Jan Lycke has received travel support and/or lecture honoraria from Bayer Schering Pharma, Biogen, Novartis, Teva and Sanofi Genzyme; has served on scientific advisory boards for Almirall, Teva, Biogen, Novartis and Sanofi Genzyme; serves on the editorial board of the Acta Neurologica Scandinavica; has received unconditional research grants from Biogen, Novartis and Teva.
Anne-Marie Landtblom has received honoraria from Merck Serono, Teva, Biogen Sanofi Genzyme.
Joachim Burman has received travel support and/or lecture honoraria from Almirall, Biogen, Sanofi Genzyme, Hospira and Merck Serono; has received unconditional research grants from Biogen and Merck Serono.
Fredrik Walentin has received research grants from Biogen and Merck Serono.

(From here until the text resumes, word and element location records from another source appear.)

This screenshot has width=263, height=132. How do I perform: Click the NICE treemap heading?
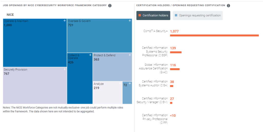pyautogui.click(x=10, y=15)
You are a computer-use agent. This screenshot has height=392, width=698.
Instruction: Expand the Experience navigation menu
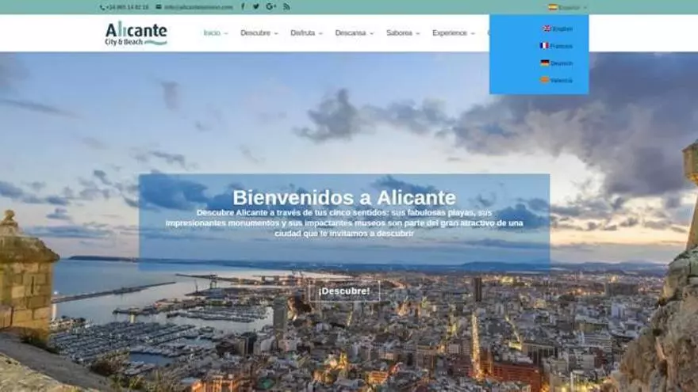tap(453, 33)
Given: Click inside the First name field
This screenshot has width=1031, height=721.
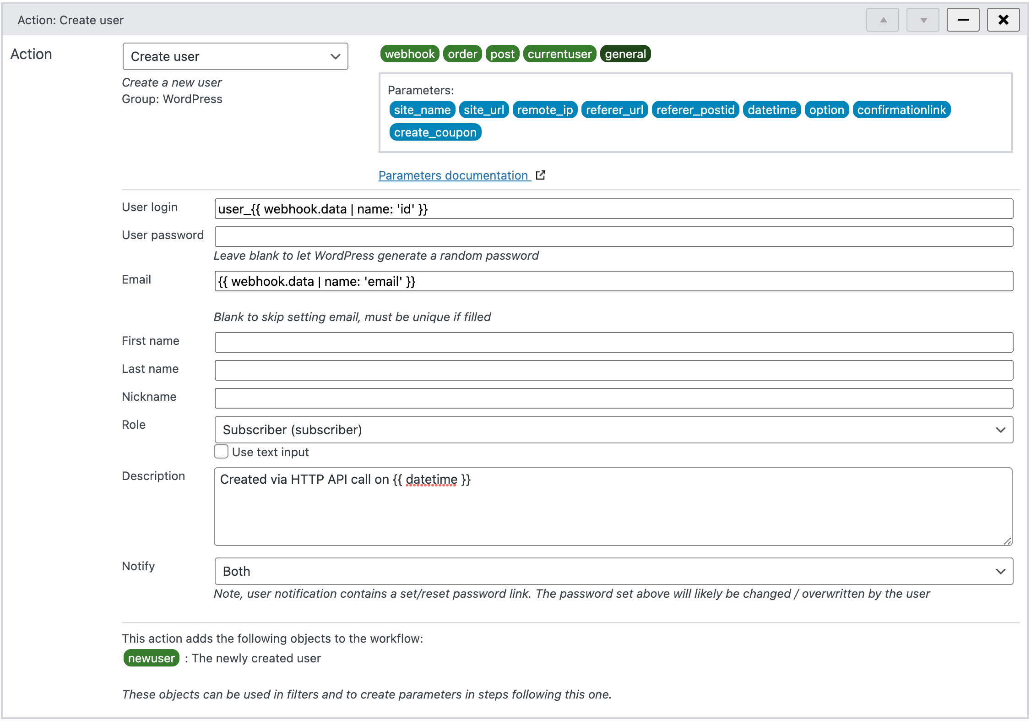Looking at the screenshot, I should pos(613,342).
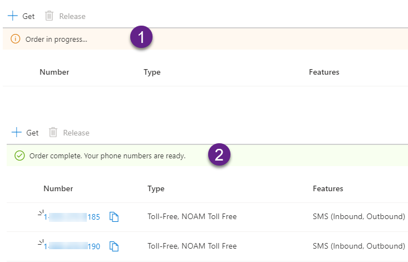Viewport: 408px width, 262px height.
Task: Click Type column header in the empty upper table
Action: [x=152, y=72]
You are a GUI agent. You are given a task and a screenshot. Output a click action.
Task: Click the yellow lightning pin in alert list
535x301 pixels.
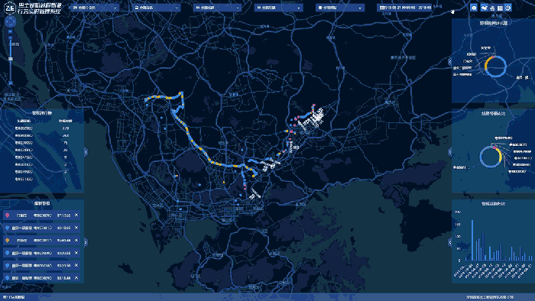click(x=7, y=241)
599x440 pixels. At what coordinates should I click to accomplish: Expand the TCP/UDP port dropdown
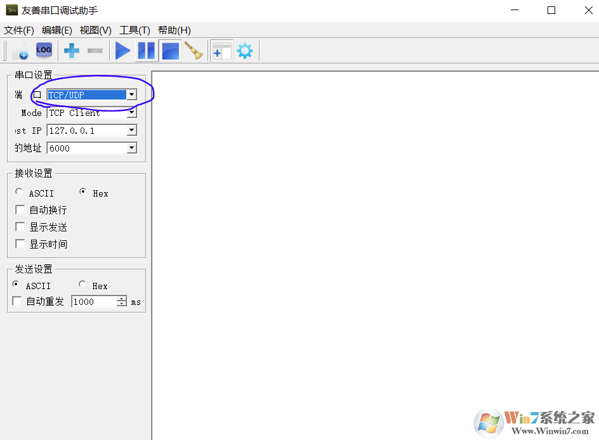[x=131, y=95]
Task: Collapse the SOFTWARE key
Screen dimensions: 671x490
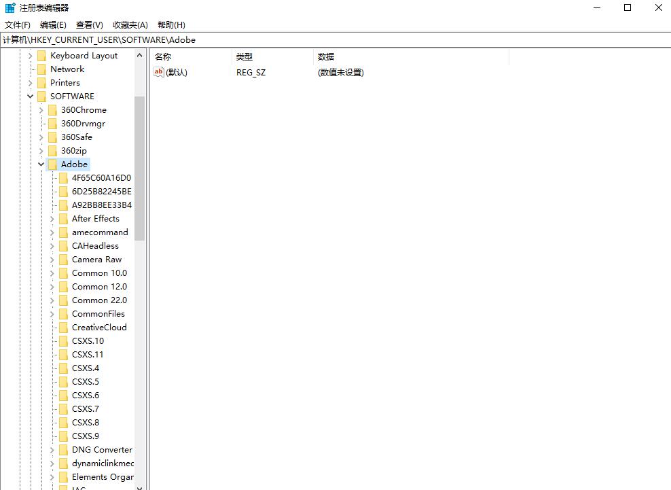Action: (30, 96)
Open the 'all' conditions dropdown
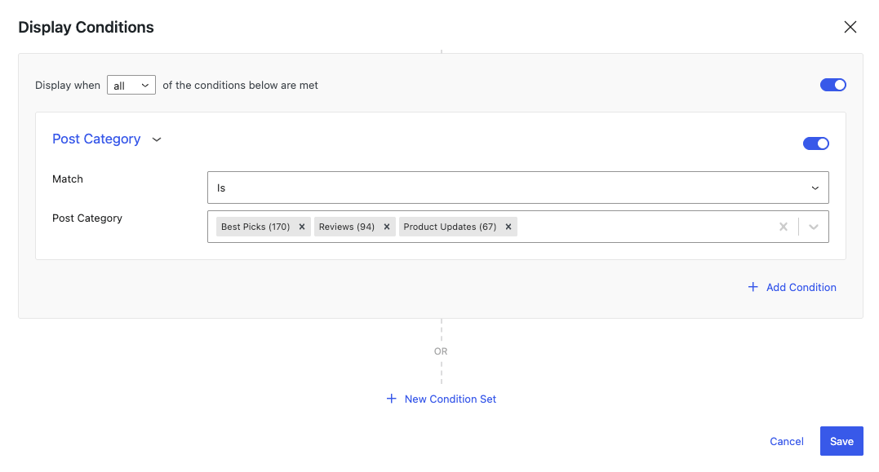 (131, 85)
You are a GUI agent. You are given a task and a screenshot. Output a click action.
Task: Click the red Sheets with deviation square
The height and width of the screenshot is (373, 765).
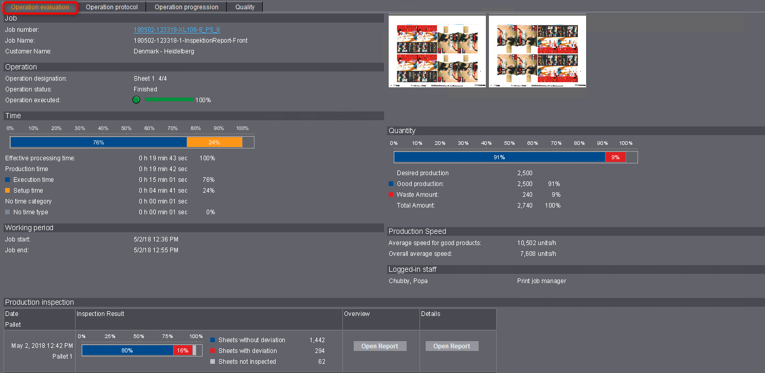(213, 350)
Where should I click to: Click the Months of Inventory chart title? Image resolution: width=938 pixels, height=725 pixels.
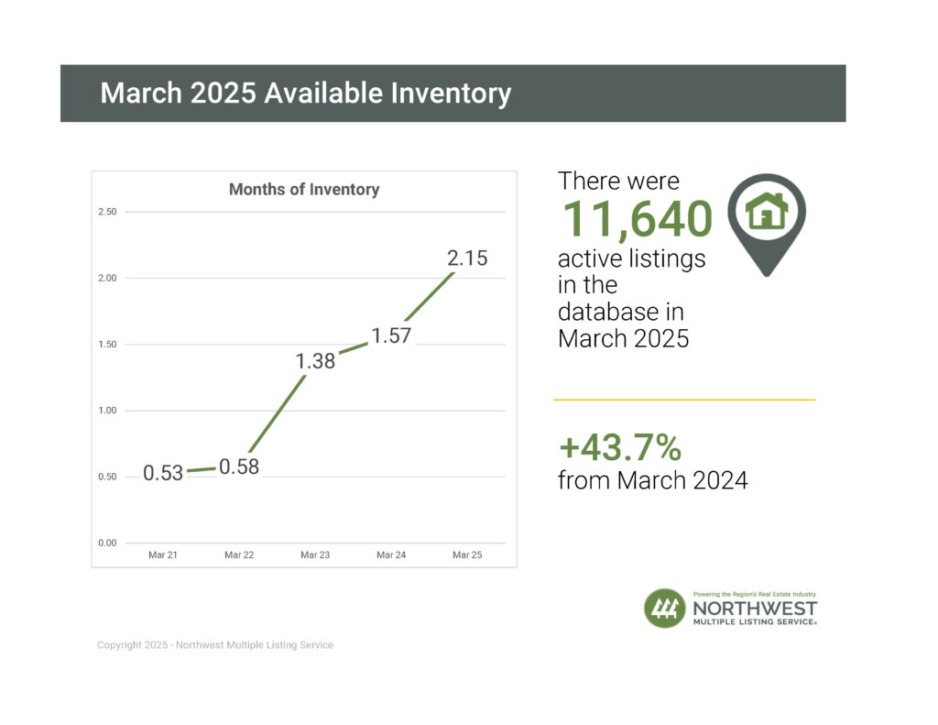pyautogui.click(x=303, y=190)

Claes Martin has received honoraria for lectures and advisory boards from Merck Serono and Sanofi Genzyme.
Fredrik Piehl has received unrestricted academic research grants from Biogen, Genzyme and Novartis, and travel support and/or compensation for lectures and/or participation in advisory boards from Biogen, Merck Serono, Novartis, Sanofi Genzyme and Teva, which have been exclusively used for the support of research activities.
Tomas Olsson has received unrestricted research grants or honoraria for lectures or advisory boards from Biogen, Novartis, Merck Serono, Teva and Sanofi Genzyme.